Data excerpts:
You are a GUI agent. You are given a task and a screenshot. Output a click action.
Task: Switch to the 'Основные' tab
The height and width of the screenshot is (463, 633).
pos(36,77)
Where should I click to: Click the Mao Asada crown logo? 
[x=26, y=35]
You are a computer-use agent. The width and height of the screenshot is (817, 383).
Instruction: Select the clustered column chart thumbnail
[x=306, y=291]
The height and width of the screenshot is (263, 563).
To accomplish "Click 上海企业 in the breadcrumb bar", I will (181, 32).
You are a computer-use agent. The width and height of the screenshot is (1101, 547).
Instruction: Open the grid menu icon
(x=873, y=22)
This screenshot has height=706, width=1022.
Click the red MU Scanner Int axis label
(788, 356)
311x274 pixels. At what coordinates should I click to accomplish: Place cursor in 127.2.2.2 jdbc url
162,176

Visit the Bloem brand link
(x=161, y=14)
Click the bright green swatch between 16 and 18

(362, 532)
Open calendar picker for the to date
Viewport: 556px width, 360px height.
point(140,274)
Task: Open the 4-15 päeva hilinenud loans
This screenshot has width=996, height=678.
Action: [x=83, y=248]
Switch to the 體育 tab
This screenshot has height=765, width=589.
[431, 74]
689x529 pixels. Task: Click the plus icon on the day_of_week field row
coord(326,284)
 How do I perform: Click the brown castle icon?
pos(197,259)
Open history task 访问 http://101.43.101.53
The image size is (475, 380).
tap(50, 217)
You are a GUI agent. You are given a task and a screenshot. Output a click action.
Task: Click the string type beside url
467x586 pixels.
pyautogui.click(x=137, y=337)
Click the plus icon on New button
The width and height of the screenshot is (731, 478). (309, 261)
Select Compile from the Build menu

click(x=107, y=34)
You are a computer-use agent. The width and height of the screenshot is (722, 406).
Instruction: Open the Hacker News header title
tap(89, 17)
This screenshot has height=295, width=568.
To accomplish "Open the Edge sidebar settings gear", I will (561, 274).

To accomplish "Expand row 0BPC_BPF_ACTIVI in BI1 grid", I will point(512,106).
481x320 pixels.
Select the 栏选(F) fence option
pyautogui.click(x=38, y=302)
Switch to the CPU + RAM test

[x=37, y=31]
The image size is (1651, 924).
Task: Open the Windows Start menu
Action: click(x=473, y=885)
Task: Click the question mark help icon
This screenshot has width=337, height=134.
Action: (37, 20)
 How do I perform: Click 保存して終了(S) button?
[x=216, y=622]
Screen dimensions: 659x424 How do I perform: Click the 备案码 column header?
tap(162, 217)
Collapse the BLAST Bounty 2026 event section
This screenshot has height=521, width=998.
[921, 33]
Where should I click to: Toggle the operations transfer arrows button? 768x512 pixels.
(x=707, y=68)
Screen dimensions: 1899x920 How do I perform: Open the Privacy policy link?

Task objective: In full and without alteration, repeat the records.

Written reply:
You are a GUI agent. You are given a task and a screenshot. Output a click action.
Task: Switch to the 'Основные' tab
The height and width of the screenshot is (463, 633).
pos(36,77)
Where should I click to: Click the Mao Asada crown logo? 
[x=26, y=35]
You are a computer-use agent. The width and height of the screenshot is (817, 383).
Instruction: Select the clustered column chart thumbnail
[x=306, y=291]
The height and width of the screenshot is (263, 563).
To accomplish "Click 上海企业 in the breadcrumb bar", I will (181, 32).
You are a computer-use agent. The width and height of the screenshot is (1101, 547).
Instruction: Open the grid menu icon
(x=873, y=22)
This screenshot has height=706, width=1022.
Click the red MU Scanner Int axis label
(788, 356)
311x274 pixels. At what coordinates should I click to accomplish: Place cursor in 127.2.2.2 jdbc url
162,176

Visit the Bloem brand link
(x=161, y=14)
Click the bright green swatch between 16 and 18

(362, 532)
Open calendar picker for the to date
Viewport: 556px width, 360px height.
point(140,274)
Task: Open the 4-15 päeva hilinenud loans
This screenshot has width=996, height=678.
Action: [x=83, y=248]
Switch to the 體育 tab
This screenshot has height=765, width=589.
[431, 74]
689x529 pixels. Task: Click the plus icon on the day_of_week field row
coord(326,284)
 How do I perform: Click the brown castle icon?
pos(197,259)
Open history task 访问 http://101.43.101.53
The image size is (475, 380).
tap(50, 217)
You are a GUI agent. You are given a task and a screenshot. Output a click action.
Task: Click the string type beside url
467x586 pixels.
pyautogui.click(x=137, y=337)
Click the plus icon on New button
The width and height of the screenshot is (731, 478). (309, 261)
Select Compile from the Build menu

click(x=107, y=34)
You are a computer-use agent. The width and height of the screenshot is (722, 406).
Instruction: Open the Hacker News header title
tap(89, 17)
This screenshot has height=295, width=568.
To accomplish "Open the Edge sidebar settings gear", I will (561, 274).

To accomplish "Expand row 0BPC_BPF_ACTIVI in BI1 grid", I will point(512,106).
481x320 pixels.
Select the 栏选(F) fence option
pyautogui.click(x=38, y=302)
Switch to the CPU + RAM test

[x=37, y=31]
The image size is (1651, 924).
Task: Open the Windows Start menu
Action: click(x=473, y=885)
Task: Click the question mark help icon
This screenshot has width=337, height=134.
Action: (37, 20)
 How do I perform: Click 保存して終了(S) button?
[x=216, y=622]
Screen dimensions: 659x424 How do I perform: Click the 备案码 column header?
tap(162, 217)
Collapse the BLAST Bounty 2026 event section
This screenshot has height=521, width=998.
[921, 33]
Where should I click to: Toggle the operations transfer arrows button? 768x512 pixels.
(x=707, y=68)
Screen dimensions: 1899x920 How do I perform: Open the Privacy policy link?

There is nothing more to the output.